Faced with a moderate economic growth rate, slightly higher inflationary risks and already low interest rates, the central bank yesterday chose to leave its benchmark interest rates unchanged.
The bank’s discount rate will remain at 1.875 percent, with the collateralized loan rate and the unsecured loan rate staying at 2.25 percent and 4.125 percent respectively.
With that decision, the central bank has left its policy rates unchanged for two straight quarters, after increasing rates in the previous five quarters.
The decision was based on the belief that the current rates are low enough to “maintain price and financial stability and support economic growth,” the bank said in a statement.
“Global economic momentum for next year will be slightly lower than that for this year ... but we maintain a cautiously optimistic view of Taiwan’s economy,” central bank Governor Perng Fai-nan (彭淮南) told a media briefing after the bank’s quarterly board meeting yesterday.
Taiwan’s economy could not avoid being impacted by external downside risks, because the export sector accounts for about 70 percent of overall economic growth, Perng said.
Last month, the government forecast 4.19 percent GDP growth for next year.
As for consumer prices, the nation’s headline inflation rate showed moderate growth by rising 1.37 percent in the first 11 months of the year from a year earlier, the central bank’s statement said.

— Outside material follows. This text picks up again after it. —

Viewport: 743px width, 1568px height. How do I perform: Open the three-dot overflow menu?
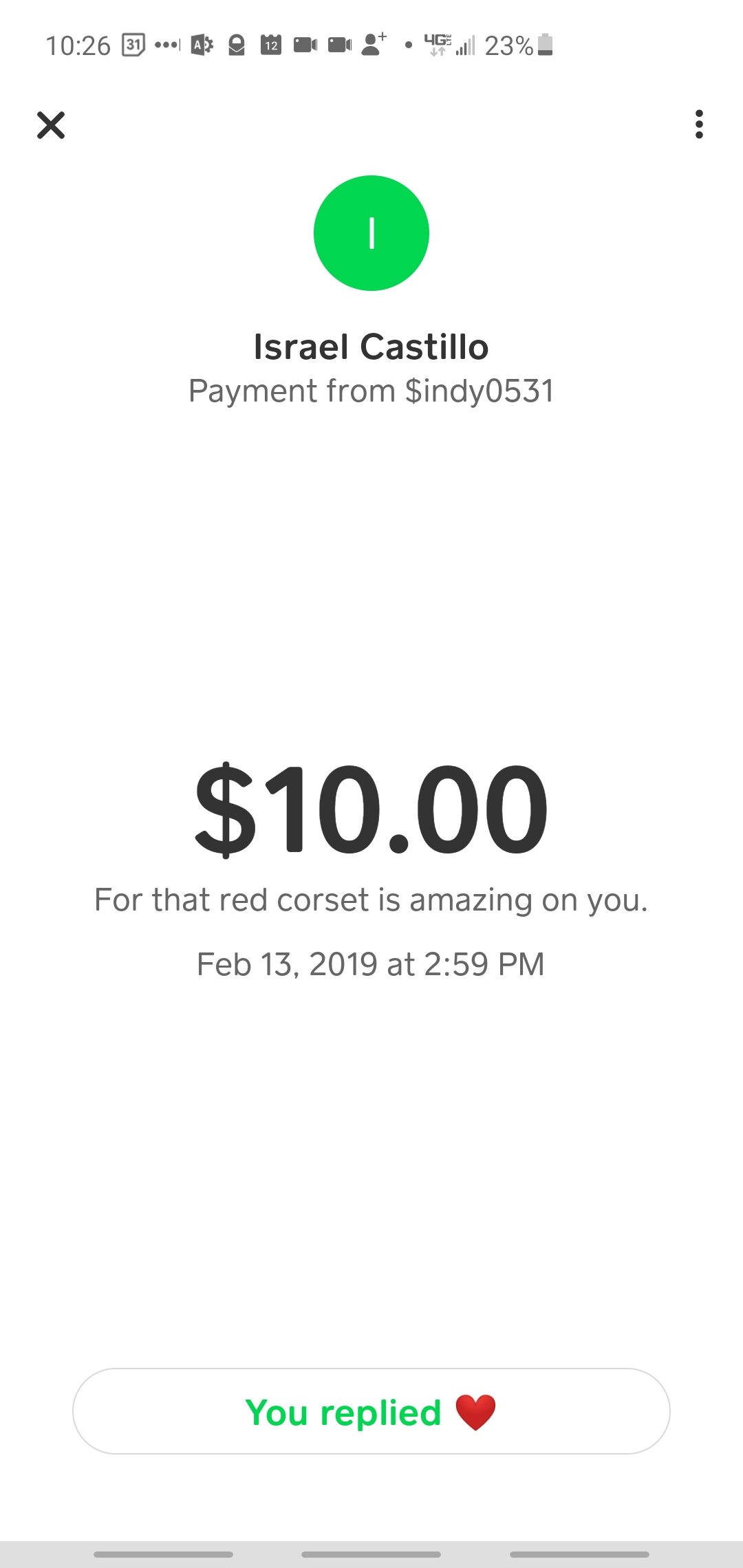pyautogui.click(x=699, y=124)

However, this year’s relatively lower comparison base heightens the risk of rising inflation next year, Perng said.
In addition, the bank pointed out that cost-push inflation was another uncertainty that needed to be carefully watched, with the New Taiwan dollar’s recent depreciation against the US dollar indicating that pressure still exists.

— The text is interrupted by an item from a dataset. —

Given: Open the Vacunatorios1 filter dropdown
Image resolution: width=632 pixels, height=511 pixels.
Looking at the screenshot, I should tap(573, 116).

The bank’s interest-rate decision was in line with the general market view.
“Since Taiwan’s real interest rate is very low and manufacturers do not have major liquidity problems, a rate cut will not result in a tangible boost to the economy,” Raymond Yeung (楊宇霆), a Hong Kong-based economist at ANZ Research, said in a research note.
As the central bank will adhere to its current monetary policy stance by maintaining a stable interest rate and exchange rate regime, Yeung said the investment environment would probably be dominated by a period of low fixed income yields and a depressed stock market, possibly for the whole first half of next year.
Tony Phoo (符銘財), a Taipei-based economist at Standard Chartered Bank, said he expected the bank to maintain its cautious stance and hold rates steady, unless global economic conditions deteriorate into the first quarter of next year, which could warrant a change in its stance.
Separately, the central bank also announced yesterday that the annual growth target for the M2 money supply next year was unchanged. The target is set between 2.5 percent and 6.5 percent, data showed.